* START MATERIAL PROVIDED *

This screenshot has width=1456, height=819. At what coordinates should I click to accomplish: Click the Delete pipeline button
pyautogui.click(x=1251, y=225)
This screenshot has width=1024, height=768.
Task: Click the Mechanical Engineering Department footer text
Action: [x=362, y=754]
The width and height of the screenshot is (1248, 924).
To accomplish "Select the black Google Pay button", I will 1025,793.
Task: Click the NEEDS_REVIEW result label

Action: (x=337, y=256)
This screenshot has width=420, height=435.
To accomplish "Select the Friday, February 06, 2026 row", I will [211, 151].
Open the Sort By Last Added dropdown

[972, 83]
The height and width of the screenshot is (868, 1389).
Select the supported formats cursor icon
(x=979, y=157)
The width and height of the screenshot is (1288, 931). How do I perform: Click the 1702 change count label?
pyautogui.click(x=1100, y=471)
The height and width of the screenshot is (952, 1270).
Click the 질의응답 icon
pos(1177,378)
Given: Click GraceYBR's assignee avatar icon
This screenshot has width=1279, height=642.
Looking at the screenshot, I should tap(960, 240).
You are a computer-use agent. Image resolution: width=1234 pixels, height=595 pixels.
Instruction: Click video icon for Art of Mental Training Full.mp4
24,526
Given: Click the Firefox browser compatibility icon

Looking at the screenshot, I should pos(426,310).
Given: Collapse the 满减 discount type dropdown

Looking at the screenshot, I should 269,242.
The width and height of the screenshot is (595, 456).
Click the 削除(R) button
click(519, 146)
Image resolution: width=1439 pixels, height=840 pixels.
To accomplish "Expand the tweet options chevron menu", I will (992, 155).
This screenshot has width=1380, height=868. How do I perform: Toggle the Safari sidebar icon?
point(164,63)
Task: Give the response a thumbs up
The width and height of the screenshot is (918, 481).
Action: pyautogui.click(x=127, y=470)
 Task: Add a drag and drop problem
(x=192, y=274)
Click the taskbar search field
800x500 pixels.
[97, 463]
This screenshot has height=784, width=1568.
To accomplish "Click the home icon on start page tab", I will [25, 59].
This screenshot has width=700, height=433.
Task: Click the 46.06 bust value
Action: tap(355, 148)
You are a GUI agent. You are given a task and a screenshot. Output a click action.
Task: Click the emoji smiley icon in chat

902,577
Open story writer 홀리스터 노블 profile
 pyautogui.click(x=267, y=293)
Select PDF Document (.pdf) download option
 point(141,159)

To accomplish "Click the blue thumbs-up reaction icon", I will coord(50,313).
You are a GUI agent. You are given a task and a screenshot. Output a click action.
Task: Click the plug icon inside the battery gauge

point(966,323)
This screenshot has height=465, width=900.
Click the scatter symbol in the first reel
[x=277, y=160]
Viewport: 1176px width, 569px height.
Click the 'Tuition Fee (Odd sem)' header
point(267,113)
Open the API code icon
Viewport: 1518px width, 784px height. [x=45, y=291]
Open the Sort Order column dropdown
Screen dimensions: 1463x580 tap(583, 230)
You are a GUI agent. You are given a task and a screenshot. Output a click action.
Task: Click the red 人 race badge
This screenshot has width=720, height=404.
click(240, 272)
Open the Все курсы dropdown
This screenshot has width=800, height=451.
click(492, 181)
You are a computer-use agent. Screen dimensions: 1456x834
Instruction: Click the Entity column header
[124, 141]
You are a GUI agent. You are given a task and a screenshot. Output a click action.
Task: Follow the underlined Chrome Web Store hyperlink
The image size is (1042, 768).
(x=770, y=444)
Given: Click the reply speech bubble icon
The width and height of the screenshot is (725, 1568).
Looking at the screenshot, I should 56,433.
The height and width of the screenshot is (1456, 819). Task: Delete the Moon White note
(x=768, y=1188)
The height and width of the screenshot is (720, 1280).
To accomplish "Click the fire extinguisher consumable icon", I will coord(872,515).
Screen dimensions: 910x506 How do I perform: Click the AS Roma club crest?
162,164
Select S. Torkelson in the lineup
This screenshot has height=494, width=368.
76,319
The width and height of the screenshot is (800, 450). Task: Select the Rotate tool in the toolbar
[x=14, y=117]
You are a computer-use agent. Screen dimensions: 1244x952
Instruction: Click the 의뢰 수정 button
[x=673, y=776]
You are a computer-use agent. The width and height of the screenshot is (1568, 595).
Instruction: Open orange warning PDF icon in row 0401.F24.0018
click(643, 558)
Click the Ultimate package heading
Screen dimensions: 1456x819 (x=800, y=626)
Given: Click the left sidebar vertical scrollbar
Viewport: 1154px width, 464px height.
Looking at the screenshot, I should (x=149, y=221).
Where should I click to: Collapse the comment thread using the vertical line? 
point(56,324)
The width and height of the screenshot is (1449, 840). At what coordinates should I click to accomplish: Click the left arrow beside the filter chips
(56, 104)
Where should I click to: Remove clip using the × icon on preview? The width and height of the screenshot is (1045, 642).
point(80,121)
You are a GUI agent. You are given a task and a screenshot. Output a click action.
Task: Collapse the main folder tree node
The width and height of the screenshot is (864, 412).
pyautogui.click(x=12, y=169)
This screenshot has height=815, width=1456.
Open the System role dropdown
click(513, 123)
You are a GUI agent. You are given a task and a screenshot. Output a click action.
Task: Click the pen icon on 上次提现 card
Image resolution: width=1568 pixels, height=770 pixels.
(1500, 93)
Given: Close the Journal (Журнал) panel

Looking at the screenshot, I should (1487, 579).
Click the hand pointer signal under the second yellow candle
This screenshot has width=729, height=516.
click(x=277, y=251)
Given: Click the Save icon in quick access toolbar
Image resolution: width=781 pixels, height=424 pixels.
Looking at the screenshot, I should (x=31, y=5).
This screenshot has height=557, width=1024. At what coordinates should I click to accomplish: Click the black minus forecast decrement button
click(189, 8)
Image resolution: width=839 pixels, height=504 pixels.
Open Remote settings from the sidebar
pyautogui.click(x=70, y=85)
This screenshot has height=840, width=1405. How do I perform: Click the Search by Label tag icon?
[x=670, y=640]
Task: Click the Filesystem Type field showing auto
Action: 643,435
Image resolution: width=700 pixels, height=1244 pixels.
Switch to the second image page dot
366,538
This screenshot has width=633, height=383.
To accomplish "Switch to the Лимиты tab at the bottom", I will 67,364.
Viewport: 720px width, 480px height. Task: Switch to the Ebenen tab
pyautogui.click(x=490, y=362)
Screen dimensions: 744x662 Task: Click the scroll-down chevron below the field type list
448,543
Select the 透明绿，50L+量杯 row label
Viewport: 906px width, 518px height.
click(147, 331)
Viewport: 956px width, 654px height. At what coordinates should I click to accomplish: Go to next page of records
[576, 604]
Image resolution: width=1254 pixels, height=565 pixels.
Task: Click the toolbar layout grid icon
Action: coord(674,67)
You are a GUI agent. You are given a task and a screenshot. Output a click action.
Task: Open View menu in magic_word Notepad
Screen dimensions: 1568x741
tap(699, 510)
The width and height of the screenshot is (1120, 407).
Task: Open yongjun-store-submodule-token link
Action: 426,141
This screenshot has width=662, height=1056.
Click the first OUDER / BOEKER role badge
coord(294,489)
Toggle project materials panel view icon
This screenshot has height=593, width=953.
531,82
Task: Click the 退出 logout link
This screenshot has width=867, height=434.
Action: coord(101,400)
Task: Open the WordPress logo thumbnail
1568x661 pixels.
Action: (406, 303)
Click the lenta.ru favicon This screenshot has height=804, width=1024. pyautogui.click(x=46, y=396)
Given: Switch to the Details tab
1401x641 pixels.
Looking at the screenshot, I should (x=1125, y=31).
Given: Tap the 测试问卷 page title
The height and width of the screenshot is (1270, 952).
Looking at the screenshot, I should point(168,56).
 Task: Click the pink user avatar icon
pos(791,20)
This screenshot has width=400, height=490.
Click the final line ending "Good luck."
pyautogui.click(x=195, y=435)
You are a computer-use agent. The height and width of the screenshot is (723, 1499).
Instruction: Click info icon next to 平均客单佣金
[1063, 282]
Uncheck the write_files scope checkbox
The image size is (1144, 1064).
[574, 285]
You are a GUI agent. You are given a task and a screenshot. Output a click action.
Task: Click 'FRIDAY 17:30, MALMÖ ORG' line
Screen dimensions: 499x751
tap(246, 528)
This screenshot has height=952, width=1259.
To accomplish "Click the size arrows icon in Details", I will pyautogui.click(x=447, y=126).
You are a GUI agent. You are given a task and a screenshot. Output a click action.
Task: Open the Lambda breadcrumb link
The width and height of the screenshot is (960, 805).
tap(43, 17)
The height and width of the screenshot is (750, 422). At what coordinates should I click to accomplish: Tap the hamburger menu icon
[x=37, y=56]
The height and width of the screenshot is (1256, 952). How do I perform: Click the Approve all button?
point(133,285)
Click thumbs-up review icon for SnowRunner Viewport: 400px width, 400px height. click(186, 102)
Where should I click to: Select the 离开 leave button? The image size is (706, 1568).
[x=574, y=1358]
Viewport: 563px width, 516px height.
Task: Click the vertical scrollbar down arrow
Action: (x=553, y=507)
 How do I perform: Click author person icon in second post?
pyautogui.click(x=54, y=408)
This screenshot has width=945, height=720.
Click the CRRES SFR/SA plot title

* END MATERIAL PROVIDED *

_WHAT TO PRODUCE_:
Lay out the lines of the items as a JSON list of strings, one string per line and blank lines omitted, starting with the line that contains "Where should I click to: Select" and going on through the end of the items.

_RESULT OF THIS TASK_:
[
  "Where should I click to: Select the 离开 leave button? The image size is (706, 1568).",
  "[x=574, y=1358]",
  "Viewport: 563px width, 516px height.",
  "Task: Click the vertical scrollbar down arrow",
  "Action: (x=553, y=507)",
  " How do I perform: Click author person icon in second post?",
  "pyautogui.click(x=54, y=408)",
  "This screenshot has width=945, height=720.",
  "Click the CRRES SFR/SA plot title"
]